Tutus et conte de fée

J’ai 6 ans. Je chante Salagadou la menchika bou la Bibbidi-Bobbidi-Boo à tue-tête dans la maison. Dans ma petite caboche, j’ai une belle grande robe, mes peluches sont des souris qui se transforment en somptueux chevaux, mes pantoufles sont des souliers de verre, ma mère est ma marraine la bonne fée et je danse avec un Prince au lieu du vide évident.

Il va s’en dire que je me devais d’aller voir Cendrillon des Grands Ballets, interprété par le Ballet National d’Ukraine à la Place des Arts. Ce ballet en trois actes est d’une durée d’environ deux heures incluant entractes sur une musique de Serge Prokofiev et une chorégraphie de Victor Litvinov, artiste du peuple de l’Ukraine. La décision a été prise par celui-ci de rester très fidèle à la version du conte de Perrault, c’est à dire l’histoire d’un Prince qui tombe follement amoureux d’une femme fuyant le bal et ne laissant derrière elle qu’un soulier de verre, une pointe de ballet scintillante dans le cas présent.

La version présentée n’affichait pas de variante dans l’histoire classique, si ce n’est que dans le personnage de la fée, brillamment interprétée par Anastasiia Shevchenko.
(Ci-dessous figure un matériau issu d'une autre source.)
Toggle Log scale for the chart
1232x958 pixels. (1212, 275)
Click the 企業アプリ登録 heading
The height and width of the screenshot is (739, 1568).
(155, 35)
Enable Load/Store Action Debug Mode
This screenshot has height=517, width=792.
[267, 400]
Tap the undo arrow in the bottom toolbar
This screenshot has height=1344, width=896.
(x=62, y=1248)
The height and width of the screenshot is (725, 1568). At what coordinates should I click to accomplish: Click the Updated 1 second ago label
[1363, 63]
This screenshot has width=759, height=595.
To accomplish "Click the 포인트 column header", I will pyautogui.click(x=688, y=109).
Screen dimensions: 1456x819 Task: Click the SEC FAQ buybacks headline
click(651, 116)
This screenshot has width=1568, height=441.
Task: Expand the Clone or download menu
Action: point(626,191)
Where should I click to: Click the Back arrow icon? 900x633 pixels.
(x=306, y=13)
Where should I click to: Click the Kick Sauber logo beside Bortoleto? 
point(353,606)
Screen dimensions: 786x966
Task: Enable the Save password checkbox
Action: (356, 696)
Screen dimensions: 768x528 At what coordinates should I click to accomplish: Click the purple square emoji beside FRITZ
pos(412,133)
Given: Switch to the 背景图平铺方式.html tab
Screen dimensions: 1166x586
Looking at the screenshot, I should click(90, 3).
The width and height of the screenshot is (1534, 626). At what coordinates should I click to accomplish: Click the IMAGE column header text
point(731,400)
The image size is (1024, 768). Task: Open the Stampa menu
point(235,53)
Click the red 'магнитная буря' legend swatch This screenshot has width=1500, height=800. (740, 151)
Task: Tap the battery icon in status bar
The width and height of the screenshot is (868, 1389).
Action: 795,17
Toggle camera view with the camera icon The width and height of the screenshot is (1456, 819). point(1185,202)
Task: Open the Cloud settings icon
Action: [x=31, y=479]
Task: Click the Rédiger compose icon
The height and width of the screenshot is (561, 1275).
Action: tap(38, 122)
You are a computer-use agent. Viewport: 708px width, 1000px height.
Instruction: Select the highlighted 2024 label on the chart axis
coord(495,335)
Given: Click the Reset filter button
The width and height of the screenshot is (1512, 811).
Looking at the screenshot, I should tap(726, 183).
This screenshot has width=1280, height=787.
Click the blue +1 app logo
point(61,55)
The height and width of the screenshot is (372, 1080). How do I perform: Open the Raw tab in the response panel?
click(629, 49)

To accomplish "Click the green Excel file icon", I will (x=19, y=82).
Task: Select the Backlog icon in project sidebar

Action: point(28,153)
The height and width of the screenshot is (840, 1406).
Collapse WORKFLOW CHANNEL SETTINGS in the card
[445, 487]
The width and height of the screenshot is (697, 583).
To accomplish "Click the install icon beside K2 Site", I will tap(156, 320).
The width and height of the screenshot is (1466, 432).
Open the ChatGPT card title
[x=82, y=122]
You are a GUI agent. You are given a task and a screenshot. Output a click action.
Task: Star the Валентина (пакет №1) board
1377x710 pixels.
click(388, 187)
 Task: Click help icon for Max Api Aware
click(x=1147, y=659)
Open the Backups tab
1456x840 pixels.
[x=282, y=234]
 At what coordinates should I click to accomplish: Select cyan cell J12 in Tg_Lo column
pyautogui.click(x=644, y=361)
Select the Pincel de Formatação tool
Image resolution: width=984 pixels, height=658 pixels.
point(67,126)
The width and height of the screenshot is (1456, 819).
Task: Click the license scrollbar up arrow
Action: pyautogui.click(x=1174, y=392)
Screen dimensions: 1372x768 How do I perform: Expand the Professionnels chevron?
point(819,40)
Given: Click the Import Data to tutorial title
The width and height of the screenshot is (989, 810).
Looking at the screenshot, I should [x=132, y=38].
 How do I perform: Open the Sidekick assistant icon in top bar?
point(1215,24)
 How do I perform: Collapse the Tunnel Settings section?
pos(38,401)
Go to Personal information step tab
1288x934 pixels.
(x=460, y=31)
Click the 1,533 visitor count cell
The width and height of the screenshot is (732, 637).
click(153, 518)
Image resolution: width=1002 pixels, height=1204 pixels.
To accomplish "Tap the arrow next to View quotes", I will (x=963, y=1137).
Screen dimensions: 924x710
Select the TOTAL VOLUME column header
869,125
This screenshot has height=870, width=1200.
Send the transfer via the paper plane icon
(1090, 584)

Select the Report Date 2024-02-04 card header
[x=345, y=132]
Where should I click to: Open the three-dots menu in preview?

En effet, elle semblait n’être vue par Cendrillon que dans un état de songe. Malgré cela, il manquait une touche de modernisation dans l’ensemble. Quelques variantes ou surprises dans les numéros auraient fait une grande différence. La chorégraphie était classique, mais s’alliait bien avec la musique de Serge Prokofiev. Celle-ci soulignait chaque action et accompagnait le mouvement des danseurs. Par contre, le fait que la musique du spectacle  Par contre, le fait que la musique du spectacle soit diffusée sur une bande sonore et non interprété par l’Orchestre des Grands Ballets sur place faisait perdre de son charme à la représentation en cours. La présence d’un enregistrement se faisait sentir, surtout dans les notes plus aiguës des cuivres et les crescendos. Un orchestre en chair et en os aurait ajouté à la prestance du spectacle.

Le décor de Marjia Levitska sciait élégamment à l’histoire de Cendrillon. Que ce soit la grande cheminée dans la maison de la future princesse ou dans l’opulent palais du Roi.  Les éclairages accompagnaient très bien les différentes scénographies, donnant le ton à la scène qui se jouait et allant de pair avec les costumes des danseurs. Cela était particulièrement visible dans les numéros de groupe, dans l’harmonisation de couleurs complémentaires. Les costumes brillaient de mille feux, par autant de paillettes et d’éclats possibles, dans les tons pastel.

Les danseurs manquaient de fluidité dans leurs mouvements et les numéros de groupe manquaient de coordination. Les danseurs semblaient penser à leur prochain mouvement ou alors à leur déplacement dans l’espace ou avec les accessoires. Je pouvais presque compter les temps avec eux. Cela donnait l’impression qu’ils ne maîtrisaient pas totalement leurs numéros. Le ballet étant un art qui mise sur la perfection et la précision, ce constat était donc un peu décevant. Certes, il s’agit d’une discipline pointue, mais qui doit paraître élégante et aisée. La technique était trop apparente et a retardé le plongeon dans l’univers du spectacle. Par contre, les performances du Prince ont ébloui toute la salle, autant par ses grands écarts que par ses sauts défiant la gravité. La Fée, quant à elle, était la vision même de la grâce et elle semblait presque volée. La précision de ses pointes et de ses pas étaient impressionnantes.

Certes, une touche personnelle du chorégraphe aurait pu relever la valeur de la représentation, mais cela n’a pas toutefois affectée la qualité du ballet en soi. Toutefois, je peux garantir que les petites filles déguisées en Cendrillon ont quitté la salle avec le sourire fendu jusqu’au cuir chevelu! Un conte de fée raconté avec des tutus, ça fait toujours rêver.